*Work request:* Omit all pictures and transcribe only the lines in the entries below that run from the line with "Task: Run the Python file with play icon" through the line with "This screenshot has height=245, width=490.".

*Dataset extract:*
────

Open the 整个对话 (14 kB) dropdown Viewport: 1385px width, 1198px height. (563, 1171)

────

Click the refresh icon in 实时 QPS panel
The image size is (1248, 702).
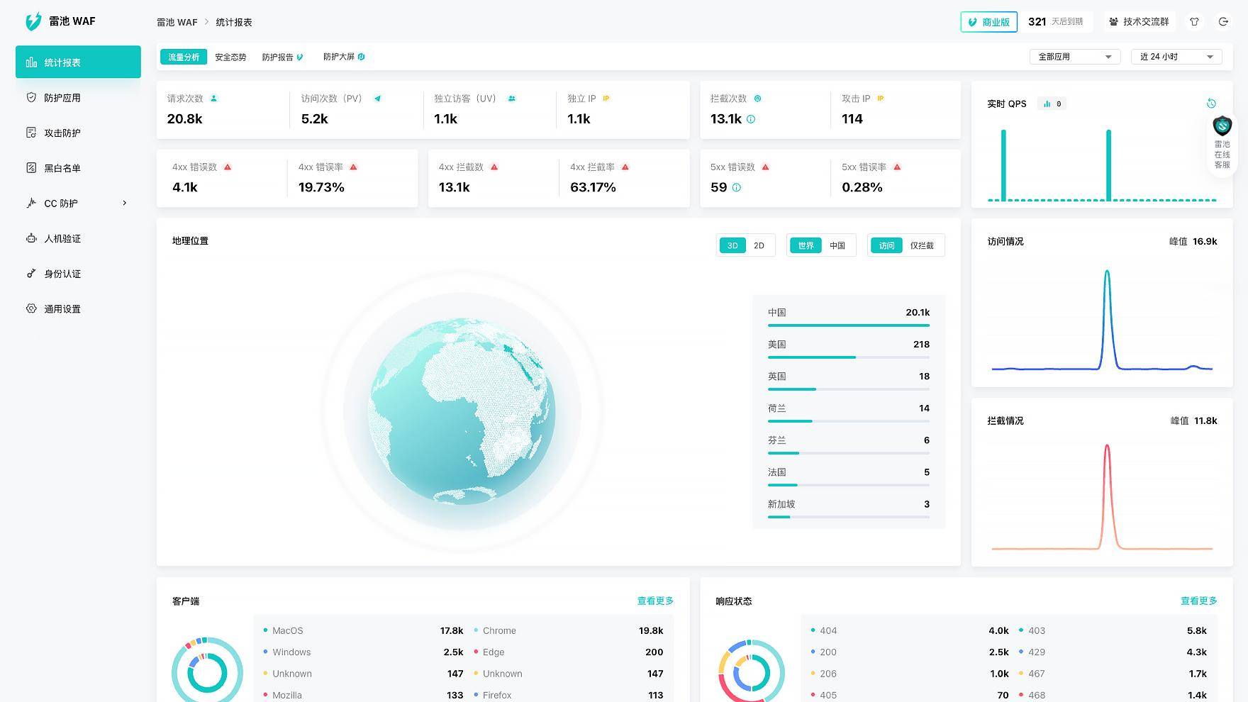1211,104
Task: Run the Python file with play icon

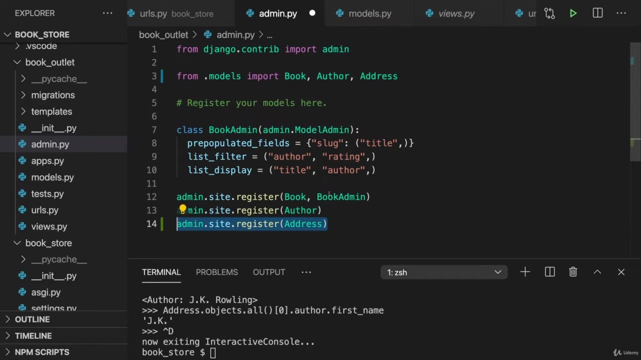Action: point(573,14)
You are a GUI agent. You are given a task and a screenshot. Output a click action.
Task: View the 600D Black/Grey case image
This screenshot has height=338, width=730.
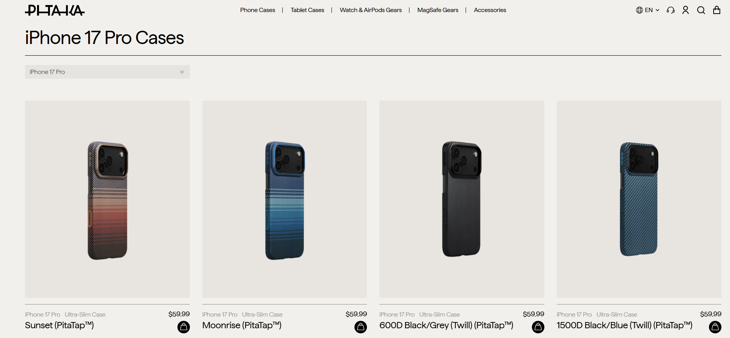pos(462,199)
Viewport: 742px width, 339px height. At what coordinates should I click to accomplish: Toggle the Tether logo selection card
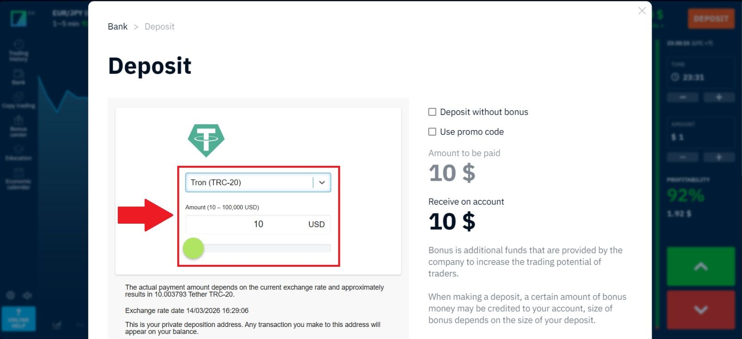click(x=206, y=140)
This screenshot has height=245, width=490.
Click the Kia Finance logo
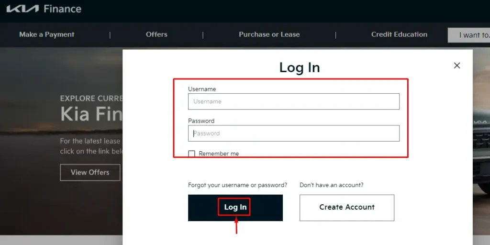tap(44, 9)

────

*Answer:*
Task: Run the Python file with play icon

Action: point(573,14)
You are a GUI agent. You are given a task and a screenshot. Output a click action.
Task: View the 600D Black/Grey case image
This screenshot has height=338, width=730.
pos(462,199)
Viewport: 742px width, 339px height. At what coordinates should I click to accomplish: Toggle the Tether logo selection card
click(x=206, y=140)
This screenshot has height=245, width=490.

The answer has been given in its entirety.